Folha de S. Paulo
Partido e presidente adotam negacionismo e
oportunismo ideológico que parecem com bolsonarismo de sinal trocado
A apressada e irresponsável nota
de apoio do PT à farsa
eleitoral venezuelana é um dos episódios mais vergonhosos da história
do partido e da esquerda brasileira. Considerar que o resultado do pleito foi
"democrático e soberano" é de um cinismo absoluto. Boa parte das
lideranças do PT parece ver o que chama de "democracia burguesa" como
um trampolim para regimes autocráticos como os da Venezuela, China e Rússia –na
falta da saudosa ditadura do proletariado.
A eleição foi uma trapaça desde o início,
quando a principal candidata de oposição, María
Corina Machado, viu-se impedida de concorrer. Bastaria essa decisão
arbitrária para caracterizar
o processo como não democrático.
O despautério que foi a manifestação petista contou, na grande moldura, com o endosso do presidente Luiz Inácio Lula da Silva que, pelo menos como chefe de Estado do Brasil, pediu mais detalhes sobre as apurações para conceder sua bênção ao ditador. Deu, porém, declarações ensaboadas em que se esforçou para normalizar tudo e livrar a cara de Maduro.

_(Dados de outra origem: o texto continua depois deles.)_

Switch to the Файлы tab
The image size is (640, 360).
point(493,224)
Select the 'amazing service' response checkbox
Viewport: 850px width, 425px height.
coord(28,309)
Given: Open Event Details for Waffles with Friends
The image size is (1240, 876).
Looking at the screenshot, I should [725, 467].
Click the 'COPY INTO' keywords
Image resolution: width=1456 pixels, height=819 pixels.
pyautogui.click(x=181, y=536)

Desde 2013, quando chegou ao poder, o
sucessor de Chavez tem lançado mão de expedientes autocráticos e de casuísmos
para se manter no cargo. Governa por decreto, intervém em instituições, censura
a imprensa, determina prisões políticas e tortura e mata opositores, com o
apoio de suas milícias.
Manobras ilegítimas também marcaram esta
eleição, que deverá castigar
o povo venezuelano com mais 6 anos de governo de um tiranete corrupto,
mentiroso, violento e mistificador. Não fosse trágica, a imagem de Maduro em
sua caricata autoproclamação poderia ser cena de uma chanchada sobre os
ridículos tiranos de nossa América
Latina.
O PT entra em colisão com as forças
progressistas do continente e dá um abraço no bolsonarismo --trata-se, afinal,
de um bolsonarismo com sinal trocado-- ao chancelar um governo antidemocrático
e seu processo eleitoral esdrúxulo, que veta candidaturas e impede a livre
manifestação do povo. Bolsonaro adoraria
ter uma nota boazinha como essa de um país com o peso do Brasil.

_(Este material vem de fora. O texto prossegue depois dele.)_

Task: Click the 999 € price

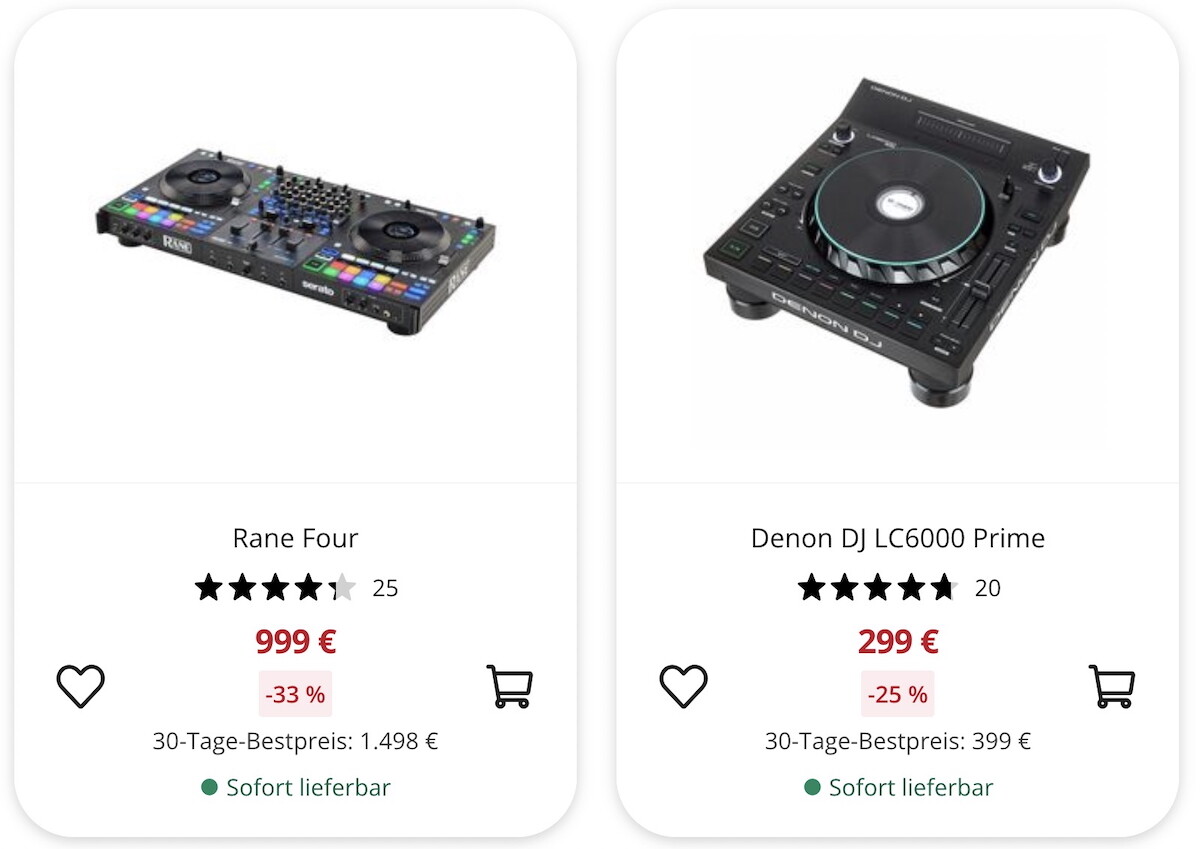Action: [x=295, y=641]
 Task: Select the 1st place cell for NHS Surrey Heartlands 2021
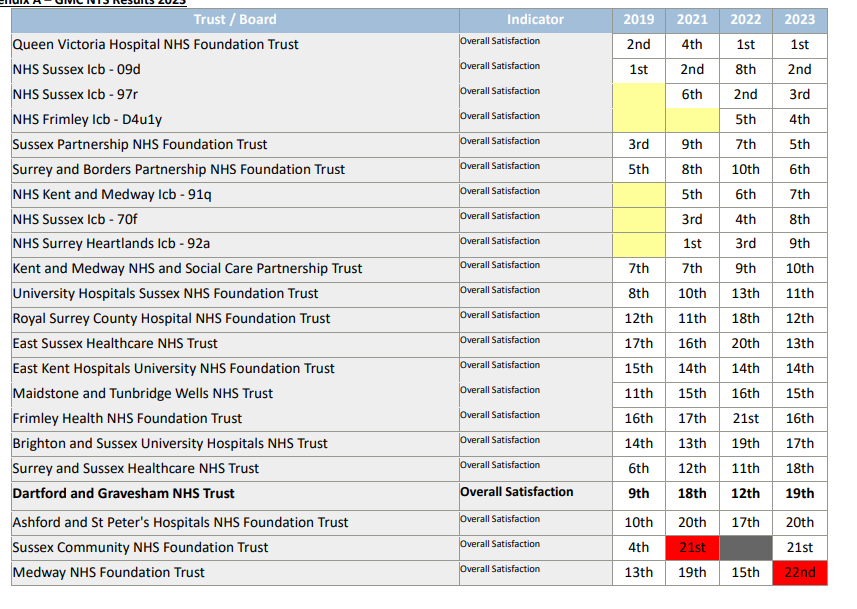[692, 243]
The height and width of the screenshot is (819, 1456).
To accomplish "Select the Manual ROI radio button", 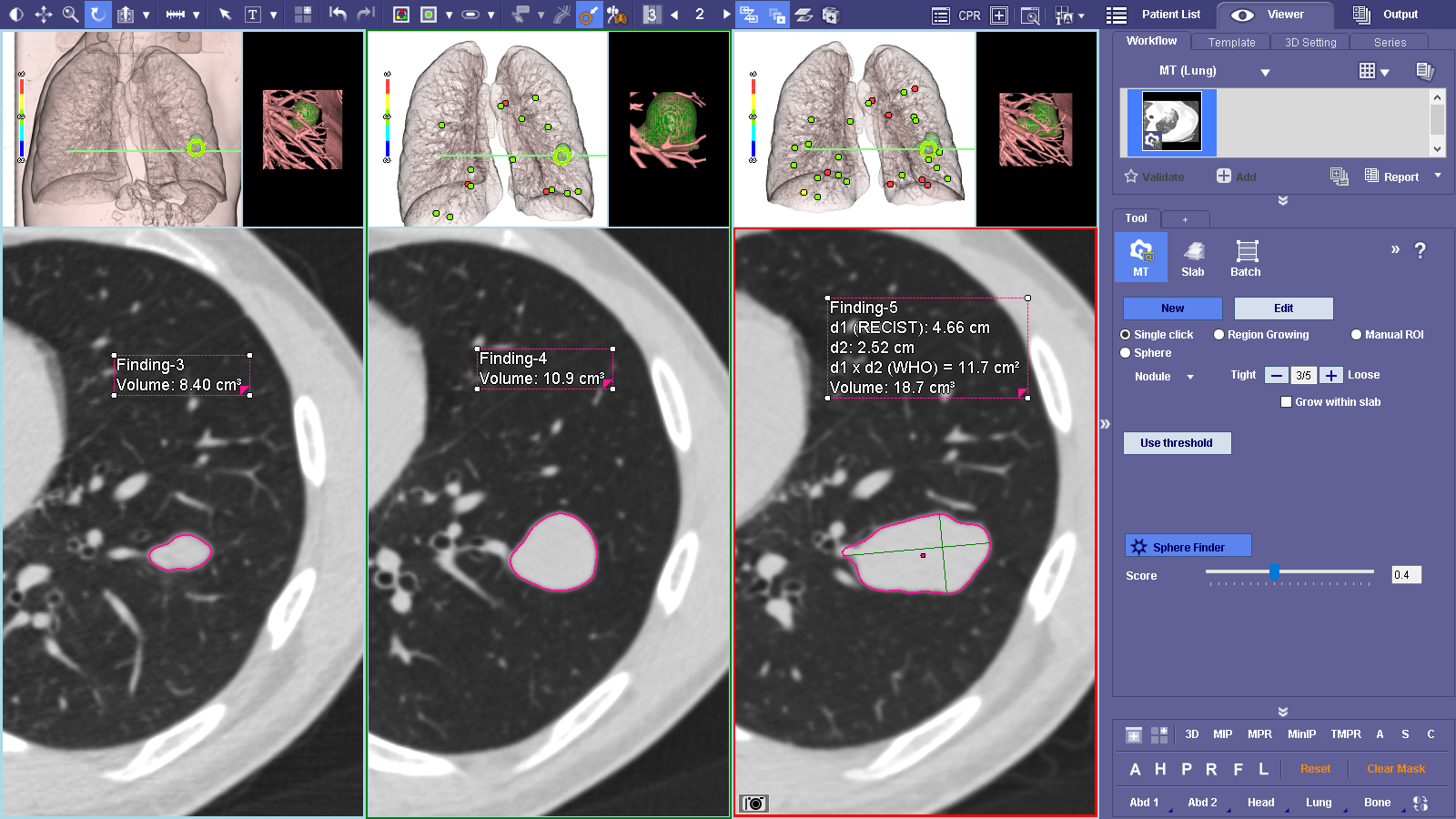I will [1356, 335].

O fato de Maduro ser considerado de esquerda
ampara a deplorável manifestação da Executiva Nacional petista, que nem sequer
pediu transparência na divulgação da contagem de votos. Mas será Maduro mesmo
de esquerda? Que esquerda? Mais se mostra um populista proto-fascista, num caso
típico em que os extremos se tocam.
Em sua fundação, em 1980, o Partido dos
Trabalhadores abrigou um amplo debate no qual uma nova esquerda democrática
teve papel fundamental. Em que pese a convivência de diferentes vertentes,
tratava-se em linhas gerais de um partido que nascia mantendo certa distância
do stalinismo e do populismo varguista para lutar por socialismo e justiça
social dentro das regras da democracia.
O PT cresceu, transformou-se em máquina
eleitoral, escorregou na corrupção, mas se manteve como referência de defesa
dos interesses populares num sistema político povoado por siglas oportunistas e
fisiológicas. Suas posições, contudo, em diversos aspectos preservaram visões
retrógradas, rígidas e esquemáticas do carcomido pensamento de esquerda de
outros tempos.
O antiamericanismo é um desses traços
característicos, que encontra em Celso
Amorim um praticante incorrigível. Nem sempre se sabe ao certo os
casos em que Lula está de acordo com o partido e aqueles em que não está ou
finge não estar --ou finge estar.
No caso da Venezuela está
claro que as afinidades entre Lula, seu partido e o assessor Celso Amorin são
plenas. Estão todos em defesa do ditador. Um vexame histórico.